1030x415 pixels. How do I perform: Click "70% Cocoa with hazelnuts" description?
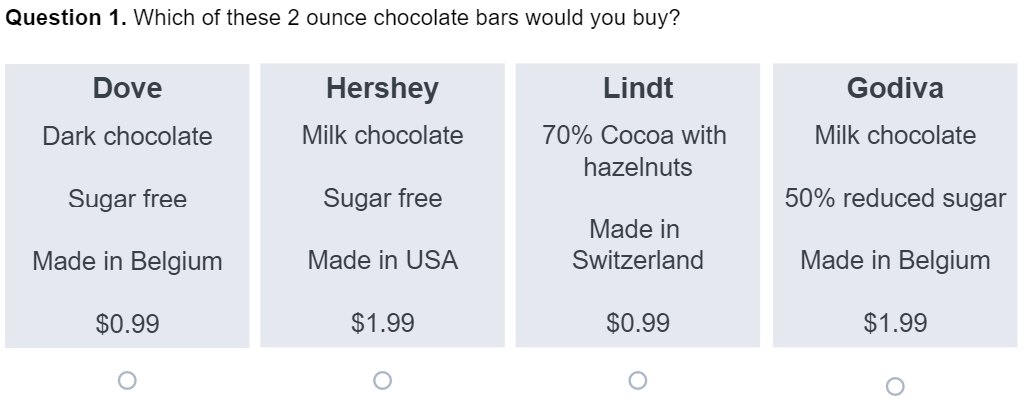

* * *

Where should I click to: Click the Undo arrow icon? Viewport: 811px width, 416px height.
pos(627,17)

---

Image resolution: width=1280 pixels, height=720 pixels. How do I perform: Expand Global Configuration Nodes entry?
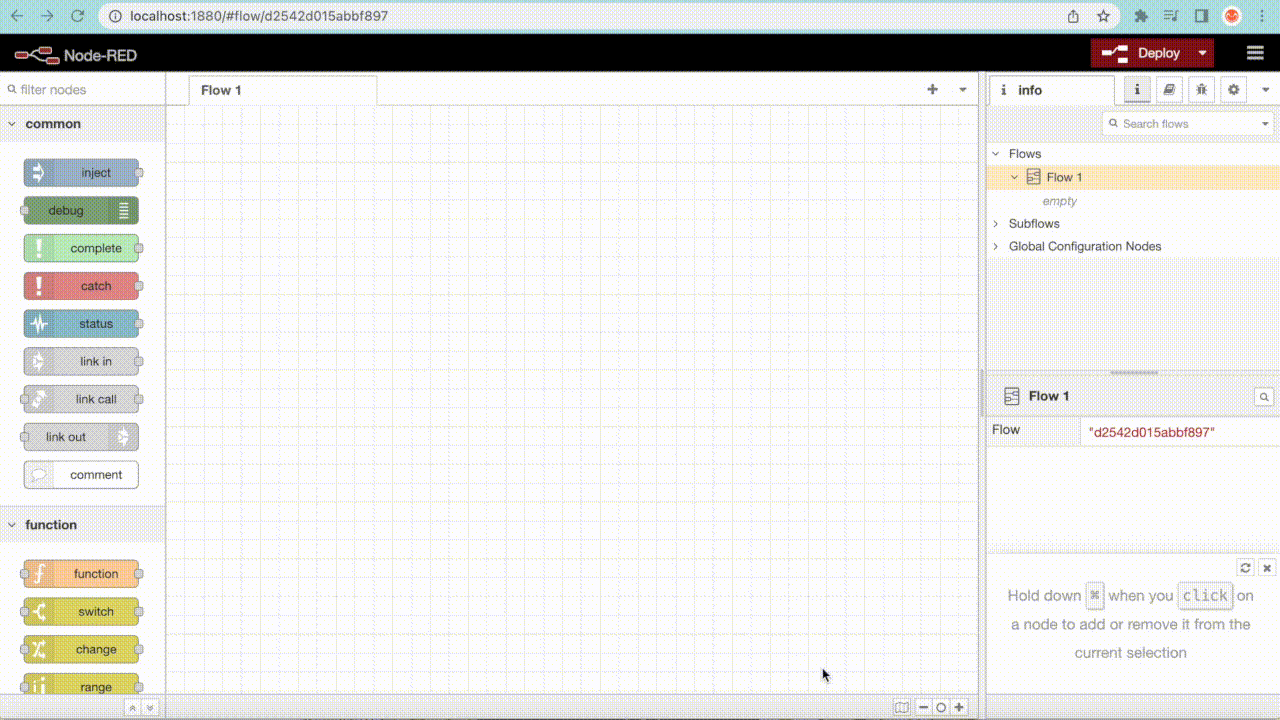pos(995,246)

Set task: Pull out each line of the records that contains the word "height", copying it in full.

Result of this exercise:
Where should I click to: Click the Undo arrow icon? Viewport: 811px width, 416px height.
Image resolution: width=1280 pixels, height=720 pixels. How do I perform: Expand Global Configuration Nodes entry?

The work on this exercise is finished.